### [WHAT YOU ARE ASKED TO DO]
From the line with "The width and height of the screenshot is (946, 1200)." to the last line of the data below, repeat every line exactly and add nothing.

### [INPUT RECORDS]
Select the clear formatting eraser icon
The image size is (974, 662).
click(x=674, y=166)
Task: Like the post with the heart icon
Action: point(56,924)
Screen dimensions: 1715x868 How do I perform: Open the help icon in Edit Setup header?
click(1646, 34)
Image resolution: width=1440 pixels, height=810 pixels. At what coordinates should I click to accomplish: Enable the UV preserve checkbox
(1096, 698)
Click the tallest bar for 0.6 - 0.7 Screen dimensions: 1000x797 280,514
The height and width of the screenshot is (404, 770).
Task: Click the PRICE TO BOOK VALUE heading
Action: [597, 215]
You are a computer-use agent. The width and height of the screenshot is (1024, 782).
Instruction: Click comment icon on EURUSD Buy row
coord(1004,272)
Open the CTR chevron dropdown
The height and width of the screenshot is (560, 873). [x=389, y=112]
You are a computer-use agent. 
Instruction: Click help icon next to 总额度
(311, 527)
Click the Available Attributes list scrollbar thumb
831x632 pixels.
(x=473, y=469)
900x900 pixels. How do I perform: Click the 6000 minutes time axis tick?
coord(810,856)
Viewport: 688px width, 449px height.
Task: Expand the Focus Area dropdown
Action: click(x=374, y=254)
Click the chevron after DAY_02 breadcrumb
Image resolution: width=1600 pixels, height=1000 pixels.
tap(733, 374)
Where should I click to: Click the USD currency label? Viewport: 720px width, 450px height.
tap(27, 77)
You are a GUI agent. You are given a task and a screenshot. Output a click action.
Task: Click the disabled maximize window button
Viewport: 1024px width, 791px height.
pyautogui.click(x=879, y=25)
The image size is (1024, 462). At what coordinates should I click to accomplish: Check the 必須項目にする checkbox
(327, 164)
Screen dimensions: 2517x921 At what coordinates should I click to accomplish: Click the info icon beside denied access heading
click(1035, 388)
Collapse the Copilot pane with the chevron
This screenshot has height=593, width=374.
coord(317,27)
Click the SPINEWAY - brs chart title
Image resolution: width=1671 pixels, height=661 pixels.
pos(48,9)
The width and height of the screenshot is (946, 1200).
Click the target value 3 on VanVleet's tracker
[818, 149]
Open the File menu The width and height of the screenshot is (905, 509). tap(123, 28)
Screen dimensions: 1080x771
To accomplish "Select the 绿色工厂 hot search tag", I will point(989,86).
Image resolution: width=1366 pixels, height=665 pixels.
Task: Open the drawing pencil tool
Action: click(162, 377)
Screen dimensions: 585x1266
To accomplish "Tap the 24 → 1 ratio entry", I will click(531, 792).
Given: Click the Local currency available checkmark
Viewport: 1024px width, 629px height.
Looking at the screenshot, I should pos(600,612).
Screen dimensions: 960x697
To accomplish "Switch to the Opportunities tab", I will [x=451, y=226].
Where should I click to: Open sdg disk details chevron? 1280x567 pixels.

### [SOLUTION TO THE PROBLEM]
The width and height of the screenshot is (946, 1200).
Click the target value 3 on VanVleet's tracker
[818, 149]
Open the File menu The width and height of the screenshot is (905, 509). tap(123, 28)
Screen dimensions: 1080x771
To accomplish "Select the 绿色工厂 hot search tag", I will point(989,86).
Image resolution: width=1366 pixels, height=665 pixels.
Task: Open the drawing pencil tool
Action: click(162, 377)
Screen dimensions: 585x1266
To accomplish "Tap the 24 → 1 ratio entry", I will click(531, 792).
Given: Click the Local currency available checkmark
Viewport: 1024px width, 629px height.
Looking at the screenshot, I should pos(600,612).
Screen dimensions: 960x697
To accomplish "Switch to the Opportunities tab", I will [x=451, y=226].
Where should I click to: Open sdg disk details chevron? 1280x567 pixels.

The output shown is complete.